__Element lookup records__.
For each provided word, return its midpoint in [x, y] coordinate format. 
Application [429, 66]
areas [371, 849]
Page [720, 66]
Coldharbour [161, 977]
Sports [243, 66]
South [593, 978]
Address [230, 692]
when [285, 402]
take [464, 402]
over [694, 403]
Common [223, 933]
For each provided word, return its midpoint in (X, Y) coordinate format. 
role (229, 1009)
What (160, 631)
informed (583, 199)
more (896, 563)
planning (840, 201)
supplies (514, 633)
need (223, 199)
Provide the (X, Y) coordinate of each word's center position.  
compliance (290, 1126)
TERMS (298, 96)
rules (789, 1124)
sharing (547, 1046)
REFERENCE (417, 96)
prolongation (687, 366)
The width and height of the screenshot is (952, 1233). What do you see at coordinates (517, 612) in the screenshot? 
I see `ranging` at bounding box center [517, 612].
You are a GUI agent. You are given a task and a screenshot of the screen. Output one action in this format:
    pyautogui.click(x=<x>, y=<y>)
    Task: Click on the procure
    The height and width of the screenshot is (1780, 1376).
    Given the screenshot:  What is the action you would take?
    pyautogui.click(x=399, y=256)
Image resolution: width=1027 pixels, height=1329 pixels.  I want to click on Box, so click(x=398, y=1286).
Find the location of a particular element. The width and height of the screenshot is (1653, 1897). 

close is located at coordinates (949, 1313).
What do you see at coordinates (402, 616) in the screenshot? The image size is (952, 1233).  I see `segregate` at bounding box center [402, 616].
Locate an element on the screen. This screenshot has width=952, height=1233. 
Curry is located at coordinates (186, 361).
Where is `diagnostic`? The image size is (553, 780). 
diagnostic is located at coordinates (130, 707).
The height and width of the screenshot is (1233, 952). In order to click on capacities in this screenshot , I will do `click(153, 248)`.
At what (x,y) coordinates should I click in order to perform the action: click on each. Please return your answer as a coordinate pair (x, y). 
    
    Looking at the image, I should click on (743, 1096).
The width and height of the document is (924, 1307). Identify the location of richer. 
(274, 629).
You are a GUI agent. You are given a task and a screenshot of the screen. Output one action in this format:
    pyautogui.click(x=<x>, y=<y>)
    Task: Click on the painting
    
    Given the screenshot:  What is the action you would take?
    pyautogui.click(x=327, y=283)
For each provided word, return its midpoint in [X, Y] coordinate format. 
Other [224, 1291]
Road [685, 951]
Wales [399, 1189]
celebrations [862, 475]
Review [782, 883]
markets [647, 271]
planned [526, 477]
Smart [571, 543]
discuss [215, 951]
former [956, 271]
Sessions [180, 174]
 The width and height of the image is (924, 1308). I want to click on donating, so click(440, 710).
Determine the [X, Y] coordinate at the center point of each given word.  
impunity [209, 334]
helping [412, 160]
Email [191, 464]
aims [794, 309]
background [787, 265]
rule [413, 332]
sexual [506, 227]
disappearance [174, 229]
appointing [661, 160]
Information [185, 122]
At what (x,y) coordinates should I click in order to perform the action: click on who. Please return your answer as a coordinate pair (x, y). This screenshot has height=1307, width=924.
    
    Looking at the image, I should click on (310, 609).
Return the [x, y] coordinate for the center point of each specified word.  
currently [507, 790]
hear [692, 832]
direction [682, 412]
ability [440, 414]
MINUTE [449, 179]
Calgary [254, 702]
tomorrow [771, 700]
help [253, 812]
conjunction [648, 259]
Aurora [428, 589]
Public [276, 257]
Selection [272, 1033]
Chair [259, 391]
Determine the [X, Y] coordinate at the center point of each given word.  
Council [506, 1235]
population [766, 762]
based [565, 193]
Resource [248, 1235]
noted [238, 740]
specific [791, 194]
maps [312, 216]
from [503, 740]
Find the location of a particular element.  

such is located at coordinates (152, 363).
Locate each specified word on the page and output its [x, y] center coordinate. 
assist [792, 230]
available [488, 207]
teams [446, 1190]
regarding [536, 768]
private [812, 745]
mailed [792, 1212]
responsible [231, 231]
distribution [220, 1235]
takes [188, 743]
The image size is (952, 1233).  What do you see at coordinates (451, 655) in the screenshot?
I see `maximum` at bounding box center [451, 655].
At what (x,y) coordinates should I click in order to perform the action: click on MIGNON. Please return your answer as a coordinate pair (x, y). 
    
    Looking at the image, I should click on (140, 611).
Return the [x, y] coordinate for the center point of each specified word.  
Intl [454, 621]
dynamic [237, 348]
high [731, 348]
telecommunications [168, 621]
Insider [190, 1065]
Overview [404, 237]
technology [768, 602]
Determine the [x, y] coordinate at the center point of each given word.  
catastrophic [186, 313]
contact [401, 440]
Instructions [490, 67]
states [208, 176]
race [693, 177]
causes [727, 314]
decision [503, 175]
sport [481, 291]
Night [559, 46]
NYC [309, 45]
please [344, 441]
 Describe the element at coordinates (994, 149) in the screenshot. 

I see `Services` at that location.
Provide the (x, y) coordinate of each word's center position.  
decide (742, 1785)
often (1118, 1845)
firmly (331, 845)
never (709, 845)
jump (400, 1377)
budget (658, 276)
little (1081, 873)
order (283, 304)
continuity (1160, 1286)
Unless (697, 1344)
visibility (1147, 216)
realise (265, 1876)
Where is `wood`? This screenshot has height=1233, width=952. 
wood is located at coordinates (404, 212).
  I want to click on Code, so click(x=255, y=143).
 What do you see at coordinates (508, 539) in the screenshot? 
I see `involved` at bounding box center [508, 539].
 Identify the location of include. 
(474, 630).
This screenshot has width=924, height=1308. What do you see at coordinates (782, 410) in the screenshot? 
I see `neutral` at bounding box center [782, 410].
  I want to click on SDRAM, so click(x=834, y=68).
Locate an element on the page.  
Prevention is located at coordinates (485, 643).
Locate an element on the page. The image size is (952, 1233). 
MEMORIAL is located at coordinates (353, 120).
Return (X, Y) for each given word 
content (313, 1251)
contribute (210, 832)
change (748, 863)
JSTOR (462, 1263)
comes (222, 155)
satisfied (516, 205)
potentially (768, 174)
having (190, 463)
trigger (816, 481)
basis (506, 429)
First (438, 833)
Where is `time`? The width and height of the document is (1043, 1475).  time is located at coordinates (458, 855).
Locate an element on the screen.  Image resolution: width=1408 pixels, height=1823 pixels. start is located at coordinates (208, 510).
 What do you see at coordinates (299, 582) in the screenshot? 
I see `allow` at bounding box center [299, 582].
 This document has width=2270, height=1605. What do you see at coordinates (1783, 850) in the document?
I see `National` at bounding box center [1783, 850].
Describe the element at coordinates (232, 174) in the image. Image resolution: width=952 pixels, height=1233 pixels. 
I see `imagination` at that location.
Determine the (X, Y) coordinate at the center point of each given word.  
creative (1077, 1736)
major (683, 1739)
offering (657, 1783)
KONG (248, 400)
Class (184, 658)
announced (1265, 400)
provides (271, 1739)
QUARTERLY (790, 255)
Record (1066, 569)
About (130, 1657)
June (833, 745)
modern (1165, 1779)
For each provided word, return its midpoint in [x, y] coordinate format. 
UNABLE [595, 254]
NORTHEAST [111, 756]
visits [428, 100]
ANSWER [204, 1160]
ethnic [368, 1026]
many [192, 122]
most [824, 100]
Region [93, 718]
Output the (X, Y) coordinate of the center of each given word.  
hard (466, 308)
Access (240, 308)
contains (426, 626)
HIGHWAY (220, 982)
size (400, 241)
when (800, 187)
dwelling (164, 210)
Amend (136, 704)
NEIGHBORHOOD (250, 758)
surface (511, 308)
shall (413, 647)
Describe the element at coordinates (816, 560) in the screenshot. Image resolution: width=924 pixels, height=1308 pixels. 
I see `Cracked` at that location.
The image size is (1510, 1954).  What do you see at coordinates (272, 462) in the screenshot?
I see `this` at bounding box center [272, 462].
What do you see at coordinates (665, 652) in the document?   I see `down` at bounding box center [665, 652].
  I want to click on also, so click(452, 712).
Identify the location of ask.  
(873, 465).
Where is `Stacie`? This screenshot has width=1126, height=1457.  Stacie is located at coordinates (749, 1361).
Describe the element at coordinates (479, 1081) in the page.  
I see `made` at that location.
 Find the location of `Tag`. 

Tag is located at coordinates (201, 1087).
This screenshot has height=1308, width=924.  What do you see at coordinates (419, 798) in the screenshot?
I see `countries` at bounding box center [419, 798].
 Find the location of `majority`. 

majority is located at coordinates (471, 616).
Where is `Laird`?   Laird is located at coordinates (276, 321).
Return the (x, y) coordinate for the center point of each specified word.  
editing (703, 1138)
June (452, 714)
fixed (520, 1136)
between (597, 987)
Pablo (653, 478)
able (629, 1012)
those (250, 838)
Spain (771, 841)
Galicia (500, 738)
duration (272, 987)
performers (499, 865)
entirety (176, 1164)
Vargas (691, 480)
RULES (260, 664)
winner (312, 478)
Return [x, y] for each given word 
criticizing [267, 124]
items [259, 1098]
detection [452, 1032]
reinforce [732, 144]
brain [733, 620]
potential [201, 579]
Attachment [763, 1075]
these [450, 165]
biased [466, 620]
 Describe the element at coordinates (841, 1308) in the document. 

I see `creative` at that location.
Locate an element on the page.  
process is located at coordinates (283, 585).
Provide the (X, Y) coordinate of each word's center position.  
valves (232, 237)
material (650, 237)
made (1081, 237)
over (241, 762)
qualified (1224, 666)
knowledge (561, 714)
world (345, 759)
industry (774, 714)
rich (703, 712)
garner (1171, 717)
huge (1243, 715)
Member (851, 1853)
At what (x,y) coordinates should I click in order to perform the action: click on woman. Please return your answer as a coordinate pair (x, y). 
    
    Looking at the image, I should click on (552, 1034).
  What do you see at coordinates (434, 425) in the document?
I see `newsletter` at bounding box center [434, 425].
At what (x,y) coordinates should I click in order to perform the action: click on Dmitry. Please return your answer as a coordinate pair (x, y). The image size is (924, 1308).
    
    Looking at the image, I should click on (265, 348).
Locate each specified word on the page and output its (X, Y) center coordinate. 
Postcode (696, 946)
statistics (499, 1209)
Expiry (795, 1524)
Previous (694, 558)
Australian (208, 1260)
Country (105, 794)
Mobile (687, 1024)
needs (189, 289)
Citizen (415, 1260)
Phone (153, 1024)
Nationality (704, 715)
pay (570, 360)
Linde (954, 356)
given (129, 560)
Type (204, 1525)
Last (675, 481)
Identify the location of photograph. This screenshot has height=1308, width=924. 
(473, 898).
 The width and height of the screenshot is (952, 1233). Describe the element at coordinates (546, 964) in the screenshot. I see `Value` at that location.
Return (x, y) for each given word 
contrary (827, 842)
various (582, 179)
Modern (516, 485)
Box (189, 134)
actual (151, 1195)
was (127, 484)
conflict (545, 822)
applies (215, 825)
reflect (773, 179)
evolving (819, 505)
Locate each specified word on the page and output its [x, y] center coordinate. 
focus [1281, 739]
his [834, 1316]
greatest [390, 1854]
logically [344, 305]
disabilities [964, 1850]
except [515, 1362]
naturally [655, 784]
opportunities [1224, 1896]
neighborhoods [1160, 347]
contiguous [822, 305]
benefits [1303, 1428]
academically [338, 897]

__Work to be completed__. Starting with the first line of the rows and going on through the line with "Image resolution: width=1027", write those lines out again, swapping in "center" for each "midpoint" and leaving everything else as it is.

__Solution to this problem__.
For each provided word, return its center in [x, y] coordinate format. 
Application [429, 66]
areas [371, 849]
Page [720, 66]
Coldharbour [161, 977]
Sports [243, 66]
South [593, 978]
Address [230, 692]
when [285, 402]
take [464, 402]
over [694, 403]
Common [223, 933]
For each provided word, return its center in (X, Y) coordinate format. 
role (229, 1009)
What (160, 631)
informed (583, 199)
more (896, 563)
planning (840, 201)
supplies (514, 633)
need (223, 199)
Provide the (X, Y) coordinate of each word's center position.  
compliance (290, 1126)
TERMS (298, 96)
rules (789, 1124)
sharing (547, 1046)
REFERENCE (417, 96)
prolongation (687, 366)
The width and height of the screenshot is (952, 1233). What do you see at coordinates (517, 612) in the screenshot? 
I see `ranging` at bounding box center [517, 612].
You are a GUI agent. You are given a task and a screenshot of the screen. Output one action in this format:
    pyautogui.click(x=<x>, y=<y>)
    Task: Click on the procure
    The height and width of the screenshot is (1780, 1376).
    Given the screenshot:  What is the action you would take?
    pyautogui.click(x=399, y=256)
Image resolution: width=1027 pixels, height=1329 pixels.  I want to click on Box, so click(x=398, y=1286).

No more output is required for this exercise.